Baltimore Ravens: What Sets Ray Rice Apart from Other NFL Running Backs?
Baltimore Ravens running back Ray Rice was a dominant factor last season. The fourth-year player out of Rutgers rushed for more than 1,300 yards on nearly 300 attempts and crossed the goal line 12 times.
He is running with great confidence and is showing that he certainly has many productive years ahead of him.
The Ravens just placed the franchise tag on Rice, and contract negotiations are not anywhere close to being done. He wants a deal similar to Tennessee Titans running back Chris Johnson, who will be receiving $56 million over six years.
Despite this setback, Rice is still one of the most dangerous running backs in the league. Time and time again, he has proven why he is a force with which to contend.
Here are a few of the strengths that set the Baltimore Ravens running back apart from the rest.
Standing at 5'8", Rice is one of the shortest running backs in the NFL. He certainly does not let it hold him back, though.
Rice's shorter height allows him to be lower to the ground than other rushers. As he bursts between the tackles, it is more difficult to bring him down because offensive linemen must go further in order to round him up.
Also, because he is down lower, Rice has better vision and can hit lanes that others might not even see. These holes allow him to push through the traffic and burst into the open field, where he displays his ability to outrun any defensive back with his lightning speed.
Over his entire NFL career, Rice has recorded less than 10 fumbles; three of these came in the 2011 season.
However, Rice is known for having hands like glue. He is always covering the ball with two hands and lowering his head as extra protection as he attacks the lanes between the tackles.
Even when he squirts through or bounces to the outside into the open field, Rice keeps an eye out for lurking defensive players ready to punch the ball out from behind. He also holds the ball high and tight against and in front of his body, minimizing chances for a turnover.
If nothing else sets the Baltimore Ravens running back apart from the rest of the field, it is certainly his dual-threat ability coming out of the backfield.
As noted before, Rice led the team in rushing, with more than 1,300 yards. His ability to grind between the tackles or take it to the outside are outstanding and make him a dangerous force for defenses to bring down.

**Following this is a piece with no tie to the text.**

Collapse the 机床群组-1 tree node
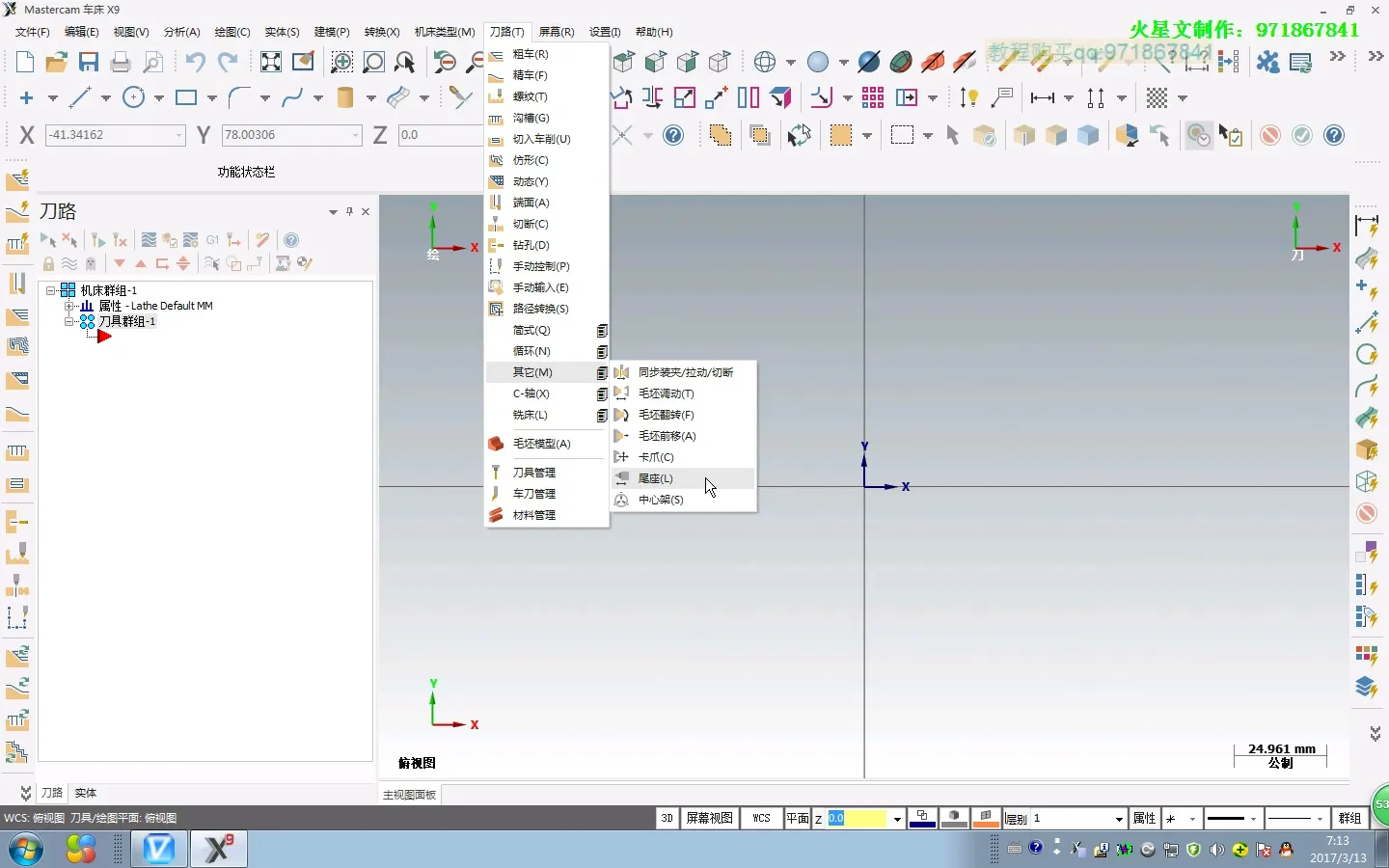The height and width of the screenshot is (868, 1389). click(x=51, y=290)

Rice also has great hands. He was second on the team with 76 receptions behind wide receiver Anquan Boldin. His versatility allows him to sneak out from behind the quarterback, line up out wide or even in the slot.

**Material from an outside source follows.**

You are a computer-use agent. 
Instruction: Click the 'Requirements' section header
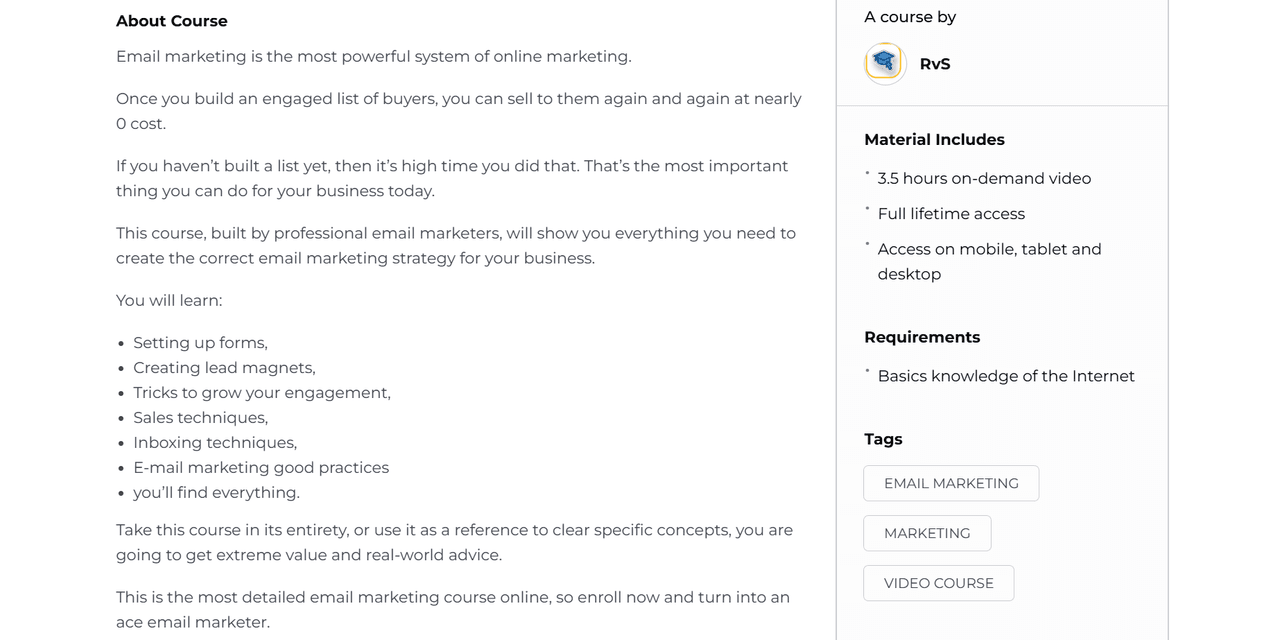tap(922, 337)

This makes it difficult for opposing teams to match up with him because they never know from what angle or position the Ravens star will be coming from.
Due to the struggle to hammer out a long-term contract, Rice has missed OTAs and may miss the beginning of training camp. This is a vital time for fitness and to work on team chemistry.

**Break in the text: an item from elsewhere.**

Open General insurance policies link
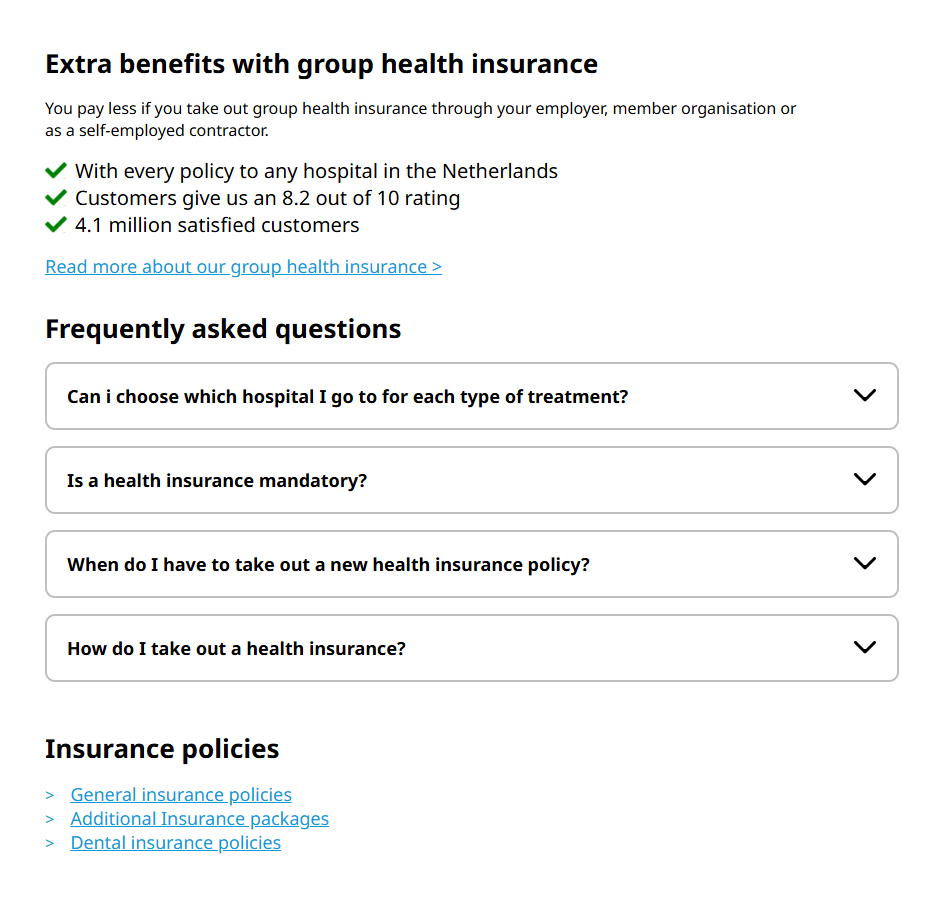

With many of the starters returning on offense, Rice should have no problem edging back into the flow of things with the offensive unit he is used to lining up behind.
Fitness, however, could be another story. Luckily for Baltimore, Rice is a workhorse, and he's one of the most durable and fit running backs in the league.
The former Rutgers player recently posted a video (h/t Blogs.BaltimoreRavens.com) of one of his workout sessions, in which he was running a set of bleachers with two kegs above his head and a weighted vest. It also has been reported that he has benched more than 400 pounds and squatted more than 500 pounds.
His endurance will certainly be tested as he heads into his fifth year and will be expected to carry more of the load than in past seasons. Rice will show he still has it in him, and that he can and will outwork anyone on the football field.